By Jeanne Brasile
It is difficult to determine whether Scott Harbison is exorcising demons or shaking hands with them in his solo exhibition of paintings at Akwaaba Gallery. What is clear is that he is an excellent student of 1970s and 1980s pop culture. Coming of age during this period, he soaked up the cartoons, music, and ethos of the era, deftly reconstituting an amalgam of these influences back to viewers in a pictorial format, sometimes accompanied by text. His punchy, graphic style often places crudely outlined forms against bold color fields that could easily hold their own as abstract compositions. In these indeterminate spaces that could be the stuff of fantasies or nightmares, toothy monsters carouse in bright blocks of color that evoke the feeling of a cartoon cel.

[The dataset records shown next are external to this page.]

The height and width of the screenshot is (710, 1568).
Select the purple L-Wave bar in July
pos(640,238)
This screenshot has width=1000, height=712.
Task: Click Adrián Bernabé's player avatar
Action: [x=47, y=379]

Harbison channels influences such as Bugs Bunny, The Flintstones and Beavis and Butthead cartoons, so his monsters feel at once sardonic and whimsical. How he imbues his subjects with these expressions and attitudes with a modicum of line and shape is one of the artist’s major strengths, communicating a great deal with an economy of information. It is this restraint that keeps these hyperactive paintings from becoming the peripatetic overload they might be in less accomplished hands. Harbison’s jagged gestures vibrate with so much energy that his choice to place them against largely unadorned backgrounds holds the work together, rendering his paintings both interesting and comprehensible.
The self-effacing artist paints beasts with a mischievous quality – they stare askance with bug eyes and blank stares or return the viewer’s gaze – often with silly, non-plussed or unperturbed expressions. The monsters seem symbolic, perhaps channeling the artists’ own irreverence or dis-ease. Though he modestly declares an ignorance of art history, Harbison’s figures tap into the canonical lineage of monster hood. Appearing to be lifted from the margins of illuminated Medieval manuscripts and magnified, these beasts now frolic in Harbison’s compositions. Likewise, one recurring hooligan seems as if isolated from a Hieronymus Bosch Dutch hellscape with its beak-like mouth and rounded body. Harbison says he is most often compared to Basquiat, and this relationship is most obvious, though Harbison’s figures are suggestive rather than derivative.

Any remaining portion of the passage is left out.